Saved data entries:
- - - - - - -
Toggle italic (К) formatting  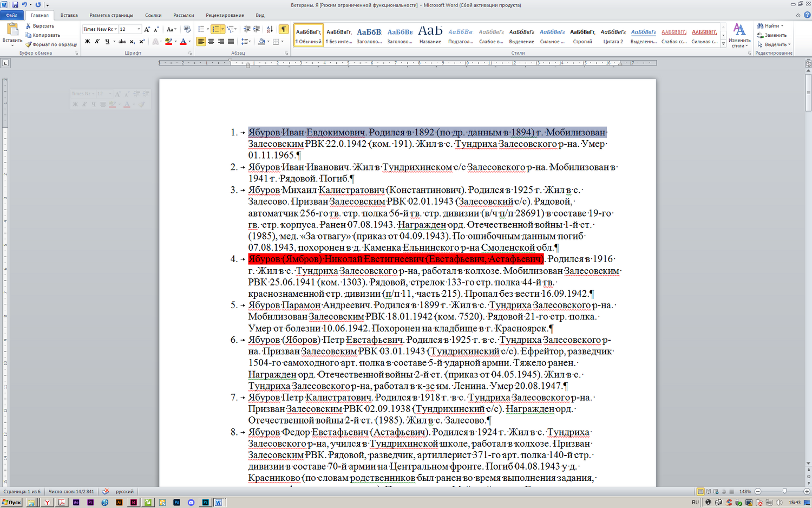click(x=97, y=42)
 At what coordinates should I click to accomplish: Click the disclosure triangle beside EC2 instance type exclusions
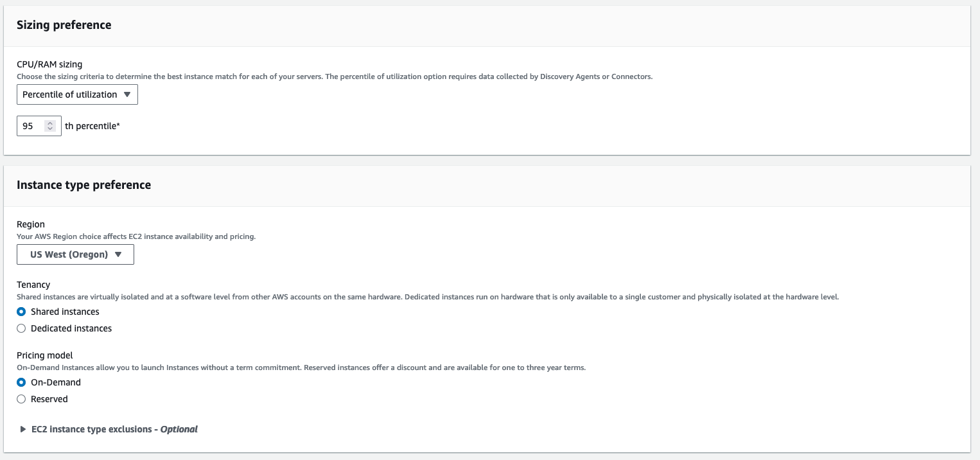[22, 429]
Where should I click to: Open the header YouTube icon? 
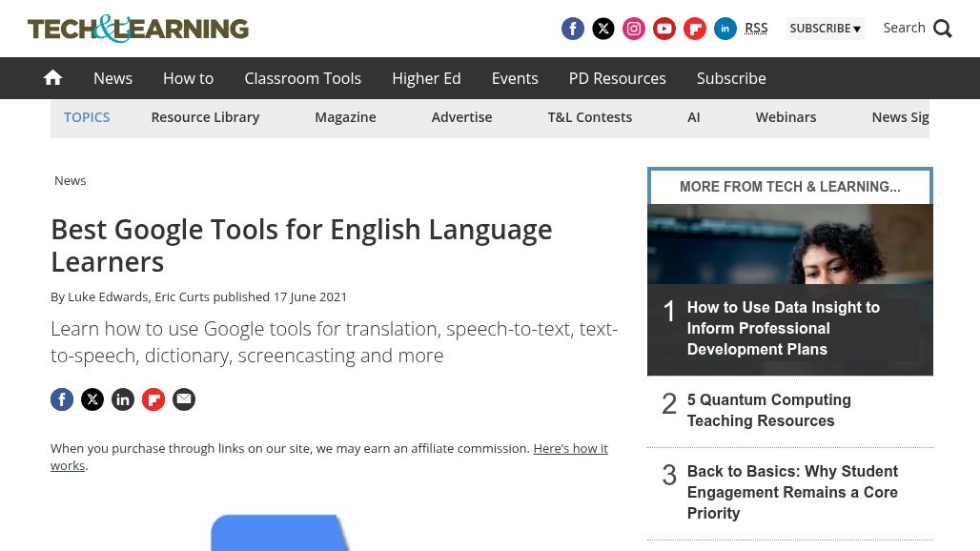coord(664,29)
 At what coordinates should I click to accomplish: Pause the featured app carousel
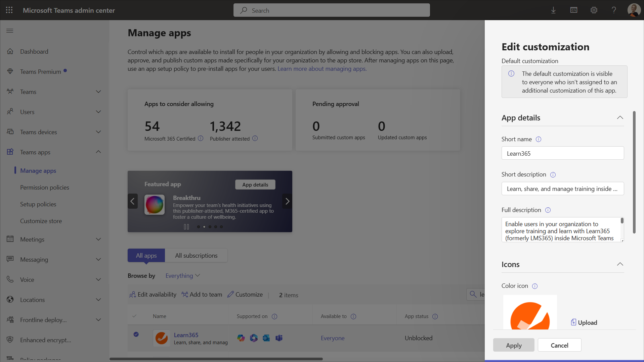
- - - - - - -
Return the lines exactly, from the one containing "At what coordinates should I click to accomplish: Click" through the last line above, including both ends and excluding every picture.

■ Answer to the exercise:
 At what coordinates should I click to accomplish: Click the disclosure triangle beside EC2 instance type exclusions
[22, 429]
Where should I click to: Open the header YouTube icon? 
coord(664,29)
 At what coordinates should I click to accomplish: Pause the featured app carousel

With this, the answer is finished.